▸ Activity
In full and word for word, restate the lines of the listing.

▸ Records shown
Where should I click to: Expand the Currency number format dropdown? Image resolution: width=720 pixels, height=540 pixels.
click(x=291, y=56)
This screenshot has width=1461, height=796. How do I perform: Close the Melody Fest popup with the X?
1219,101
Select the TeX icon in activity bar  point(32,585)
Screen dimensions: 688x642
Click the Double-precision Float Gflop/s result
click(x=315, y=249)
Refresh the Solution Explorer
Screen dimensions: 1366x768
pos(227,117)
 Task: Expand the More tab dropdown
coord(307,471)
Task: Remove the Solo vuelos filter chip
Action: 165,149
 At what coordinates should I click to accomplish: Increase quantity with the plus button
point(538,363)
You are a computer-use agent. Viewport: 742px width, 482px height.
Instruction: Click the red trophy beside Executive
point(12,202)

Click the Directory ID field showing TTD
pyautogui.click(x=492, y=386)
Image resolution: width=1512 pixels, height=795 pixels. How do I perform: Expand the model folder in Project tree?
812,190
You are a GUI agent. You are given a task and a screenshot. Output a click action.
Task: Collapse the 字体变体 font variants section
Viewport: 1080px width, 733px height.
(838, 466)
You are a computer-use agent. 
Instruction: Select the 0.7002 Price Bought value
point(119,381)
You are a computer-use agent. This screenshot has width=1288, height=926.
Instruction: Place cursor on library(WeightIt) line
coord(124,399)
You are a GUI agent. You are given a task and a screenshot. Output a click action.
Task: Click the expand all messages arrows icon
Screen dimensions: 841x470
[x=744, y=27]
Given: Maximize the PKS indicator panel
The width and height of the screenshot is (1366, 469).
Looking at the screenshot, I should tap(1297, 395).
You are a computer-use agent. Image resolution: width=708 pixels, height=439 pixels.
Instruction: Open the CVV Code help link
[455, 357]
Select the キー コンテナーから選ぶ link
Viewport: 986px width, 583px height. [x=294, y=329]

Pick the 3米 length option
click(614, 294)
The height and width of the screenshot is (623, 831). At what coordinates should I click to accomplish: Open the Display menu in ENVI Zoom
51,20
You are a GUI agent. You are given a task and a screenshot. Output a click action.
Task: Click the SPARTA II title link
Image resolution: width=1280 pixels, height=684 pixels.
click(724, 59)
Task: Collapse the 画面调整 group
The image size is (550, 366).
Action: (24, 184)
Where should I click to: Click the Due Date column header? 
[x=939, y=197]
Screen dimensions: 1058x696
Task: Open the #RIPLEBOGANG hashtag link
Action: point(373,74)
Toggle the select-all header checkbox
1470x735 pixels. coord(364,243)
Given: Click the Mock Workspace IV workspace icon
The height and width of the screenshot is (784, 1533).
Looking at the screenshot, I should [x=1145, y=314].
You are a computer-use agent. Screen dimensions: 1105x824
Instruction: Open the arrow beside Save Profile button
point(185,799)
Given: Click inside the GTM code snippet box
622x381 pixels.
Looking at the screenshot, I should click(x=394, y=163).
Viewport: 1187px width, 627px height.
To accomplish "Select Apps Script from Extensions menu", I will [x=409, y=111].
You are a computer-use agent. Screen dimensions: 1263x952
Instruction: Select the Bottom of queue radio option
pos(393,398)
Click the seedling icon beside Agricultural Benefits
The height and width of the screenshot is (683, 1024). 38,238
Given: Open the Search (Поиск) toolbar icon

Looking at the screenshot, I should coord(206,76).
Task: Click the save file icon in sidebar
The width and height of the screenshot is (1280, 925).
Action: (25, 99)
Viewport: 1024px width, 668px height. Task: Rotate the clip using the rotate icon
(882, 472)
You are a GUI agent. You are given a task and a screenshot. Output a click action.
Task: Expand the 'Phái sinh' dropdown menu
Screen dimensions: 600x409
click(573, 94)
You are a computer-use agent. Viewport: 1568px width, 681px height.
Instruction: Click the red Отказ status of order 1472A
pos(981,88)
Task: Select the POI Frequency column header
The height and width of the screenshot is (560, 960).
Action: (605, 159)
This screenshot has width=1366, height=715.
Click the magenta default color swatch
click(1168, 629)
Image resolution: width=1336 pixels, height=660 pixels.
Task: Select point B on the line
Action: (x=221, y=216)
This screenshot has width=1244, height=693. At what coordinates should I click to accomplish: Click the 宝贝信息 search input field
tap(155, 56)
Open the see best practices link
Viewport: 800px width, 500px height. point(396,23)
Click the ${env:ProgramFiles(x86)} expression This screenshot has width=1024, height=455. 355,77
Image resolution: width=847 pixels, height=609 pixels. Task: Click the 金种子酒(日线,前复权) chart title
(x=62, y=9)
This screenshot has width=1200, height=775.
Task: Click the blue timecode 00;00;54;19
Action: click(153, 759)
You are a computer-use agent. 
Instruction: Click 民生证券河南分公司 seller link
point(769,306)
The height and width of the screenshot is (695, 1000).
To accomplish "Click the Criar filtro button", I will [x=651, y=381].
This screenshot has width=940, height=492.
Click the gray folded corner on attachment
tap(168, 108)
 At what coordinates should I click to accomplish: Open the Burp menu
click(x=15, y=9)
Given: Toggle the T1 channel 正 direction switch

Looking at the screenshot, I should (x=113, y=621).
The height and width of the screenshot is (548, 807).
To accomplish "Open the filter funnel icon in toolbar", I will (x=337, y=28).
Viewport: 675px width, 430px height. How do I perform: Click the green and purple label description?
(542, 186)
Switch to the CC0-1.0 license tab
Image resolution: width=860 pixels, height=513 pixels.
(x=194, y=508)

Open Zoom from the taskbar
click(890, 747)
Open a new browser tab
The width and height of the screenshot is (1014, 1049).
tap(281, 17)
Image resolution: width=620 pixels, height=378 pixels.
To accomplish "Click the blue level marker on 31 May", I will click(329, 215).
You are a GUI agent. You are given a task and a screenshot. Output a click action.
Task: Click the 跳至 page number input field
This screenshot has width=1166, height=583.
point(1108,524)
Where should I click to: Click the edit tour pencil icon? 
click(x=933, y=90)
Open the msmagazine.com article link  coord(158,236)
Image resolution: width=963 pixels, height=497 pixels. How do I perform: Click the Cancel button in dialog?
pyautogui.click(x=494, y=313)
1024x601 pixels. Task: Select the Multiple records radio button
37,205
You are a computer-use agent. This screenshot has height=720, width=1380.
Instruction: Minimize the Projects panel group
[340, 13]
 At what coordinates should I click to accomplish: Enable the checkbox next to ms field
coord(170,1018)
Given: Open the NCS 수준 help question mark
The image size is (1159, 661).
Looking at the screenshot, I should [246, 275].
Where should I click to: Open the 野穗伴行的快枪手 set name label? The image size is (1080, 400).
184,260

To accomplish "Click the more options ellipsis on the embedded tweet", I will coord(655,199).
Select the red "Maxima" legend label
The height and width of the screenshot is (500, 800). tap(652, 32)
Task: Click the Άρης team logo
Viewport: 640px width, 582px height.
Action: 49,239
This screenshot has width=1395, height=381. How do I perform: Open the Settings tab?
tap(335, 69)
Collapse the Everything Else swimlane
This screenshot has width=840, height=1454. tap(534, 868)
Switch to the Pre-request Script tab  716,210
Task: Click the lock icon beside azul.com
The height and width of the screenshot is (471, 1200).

▸ Output of the task
Where should I click to: Expand the Currency number format dropdown? Image resolution: width=720 pixels, height=540 pixels.
click(x=291, y=56)
This screenshot has width=1461, height=796. How do I perform: Close the Melody Fest popup with the X?
1219,101
Select the TeX icon in activity bar  point(32,585)
Screen dimensions: 688x642
Click the Double-precision Float Gflop/s result
click(x=315, y=249)
Refresh the Solution Explorer
Screen dimensions: 1366x768
pos(227,117)
 Task: Expand the More tab dropdown
coord(307,471)
Task: Remove the Solo vuelos filter chip
Action: 165,149
 At what coordinates should I click to accomplish: Increase quantity with the plus button
point(538,363)
You are a computer-use agent. Viewport: 742px width, 482px height.
Instruction: Click the red trophy beside Executive
point(12,202)

Click the Directory ID field showing TTD
pyautogui.click(x=492, y=386)
Image resolution: width=1512 pixels, height=795 pixels. How do I perform: Expand the model folder in Project tree?
812,190
You are a GUI agent. You are given a task and a screenshot. Output a click action.
Task: Collapse the 字体变体 font variants section
Viewport: 1080px width, 733px height.
(838, 466)
You are a computer-use agent. 
Instruction: Select the 0.7002 Price Bought value
point(119,381)
You are a computer-use agent. This screenshot has width=1288, height=926.
Instruction: Place cursor on library(WeightIt) line
coord(124,399)
You are a GUI agent. You are given a task and a screenshot. Output a click action.
Task: Click the expand all messages arrows icon
Screen dimensions: 841x470
[x=744, y=27]
Given: Maximize the PKS indicator panel
The width and height of the screenshot is (1366, 469).
Looking at the screenshot, I should tap(1297, 395).
You are a computer-use agent. Image resolution: width=708 pixels, height=439 pixels.
Instruction: Open the CVV Code help link
[455, 357]
Select the キー コンテナーから選ぶ link
Viewport: 986px width, 583px height. [x=294, y=329]

Pick the 3米 length option
click(614, 294)
The height and width of the screenshot is (623, 831). At what coordinates should I click to accomplish: Open the Display menu in ENVI Zoom
51,20
You are a GUI agent. You are given a task and a screenshot. Output a click action.
Task: Click the SPARTA II title link
Image resolution: width=1280 pixels, height=684 pixels.
click(724, 59)
Task: Collapse the 画面调整 group
The image size is (550, 366).
Action: (24, 184)
Where should I click to: Click the Due Date column header? 
[x=939, y=197]
Screen dimensions: 1058x696
Task: Open the #RIPLEBOGANG hashtag link
Action: point(373,74)
Toggle the select-all header checkbox
1470x735 pixels. coord(364,243)
Given: Click the Mock Workspace IV workspace icon
The height and width of the screenshot is (784, 1533).
Looking at the screenshot, I should [x=1145, y=314].
You are a computer-use agent. Screen dimensions: 1105x824
Instruction: Open the arrow beside Save Profile button
point(185,799)
Given: Click inside the GTM code snippet box
622x381 pixels.
Looking at the screenshot, I should click(x=394, y=163).
Viewport: 1187px width, 627px height.
To accomplish "Select Apps Script from Extensions menu", I will [x=409, y=111].
You are a computer-use agent. Screen dimensions: 1263x952
Instruction: Select the Bottom of queue radio option
pos(393,398)
Click the seedling icon beside Agricultural Benefits
The height and width of the screenshot is (683, 1024). 38,238
Given: Open the Search (Поиск) toolbar icon

Looking at the screenshot, I should coord(206,76).
Task: Click the save file icon in sidebar
The width and height of the screenshot is (1280, 925).
Action: (25, 99)
Viewport: 1024px width, 668px height. Task: Rotate the clip using the rotate icon
(882, 472)
You are a GUI agent. You are given a task and a screenshot. Output a click action.
Task: Expand the 'Phái sinh' dropdown menu
Screen dimensions: 600x409
click(573, 94)
You are a computer-use agent. Viewport: 1568px width, 681px height.
Instruction: Click the red Отказ status of order 1472A
pos(981,88)
Task: Select the POI Frequency column header
The height and width of the screenshot is (560, 960).
Action: (605, 159)
This screenshot has width=1366, height=715.
Click the magenta default color swatch
click(1168, 629)
Image resolution: width=1336 pixels, height=660 pixels.
Task: Select point B on the line
Action: (x=221, y=216)
This screenshot has width=1244, height=693. At what coordinates should I click to accomplish: Click the 宝贝信息 search input field
tap(155, 56)
Open the see best practices link
Viewport: 800px width, 500px height. point(396,23)
Click the ${env:ProgramFiles(x86)} expression This screenshot has width=1024, height=455. 355,77
Image resolution: width=847 pixels, height=609 pixels. Task: Click the 金种子酒(日线,前复权) chart title
(x=62, y=9)
This screenshot has width=1200, height=775.
Task: Click the blue timecode 00;00;54;19
Action: click(153, 759)
You are a computer-use agent. 
Instruction: Click 民生证券河南分公司 seller link
point(769,306)
The height and width of the screenshot is (695, 1000).
To accomplish "Click the Criar filtro button", I will [x=651, y=381].
This screenshot has width=940, height=492.
Click the gray folded corner on attachment
tap(168, 108)
 At what coordinates should I click to accomplish: Open the Burp menu
click(x=15, y=9)
Given: Toggle the T1 channel 正 direction switch

Looking at the screenshot, I should (x=113, y=621).
The height and width of the screenshot is (548, 807).
To accomplish "Open the filter funnel icon in toolbar", I will (x=337, y=28).
Viewport: 675px width, 430px height. How do I perform: Click the green and purple label description?
(542, 186)
Switch to the CC0-1.0 license tab
Image resolution: width=860 pixels, height=513 pixels.
(x=194, y=508)

Open Zoom from the taskbar
click(890, 747)
Open a new browser tab
The width and height of the screenshot is (1014, 1049).
tap(281, 17)
Image resolution: width=620 pixels, height=378 pixels.
To accomplish "Click the blue level marker on 31 May", I will click(329, 215).
You are a GUI agent. You are given a task and a screenshot. Output a click action.
Task: Click the 跳至 page number input field
This screenshot has width=1166, height=583.
point(1108,524)
Where should I click to: Click the edit tour pencil icon? 
click(x=933, y=90)
Open the msmagazine.com article link  coord(158,236)
Image resolution: width=963 pixels, height=497 pixels. How do I perform: Click the Cancel button in dialog?
pyautogui.click(x=494, y=313)
1024x601 pixels. Task: Select the Multiple records radio button
37,205
You are a computer-use agent. This screenshot has height=720, width=1380.
Instruction: Minimize the Projects panel group
[340, 13]
 At what coordinates should I click to accomplish: Enable the checkbox next to ms field
coord(170,1018)
Given: Open the NCS 수준 help question mark
The image size is (1159, 661).
Looking at the screenshot, I should [246, 275].
Where should I click to: Open the 野穗伴行的快枪手 set name label? The image size is (1080, 400).
184,260

To accomplish "Click the more options ellipsis on the embedded tweet", I will coord(655,199).
Select the red "Maxima" legend label
The height and width of the screenshot is (500, 800). tap(652, 32)
Task: Click the Άρης team logo
Viewport: 640px width, 582px height.
Action: 49,239
This screenshot has width=1395, height=381. How do I perform: Open the Settings tab?
tap(335, 69)
Collapse the Everything Else swimlane
This screenshot has width=840, height=1454. tap(534, 868)
Switch to the Pre-request Script tab  716,210
Task: Click the lock icon beside azul.com
The height and width of the screenshot is (471, 1200).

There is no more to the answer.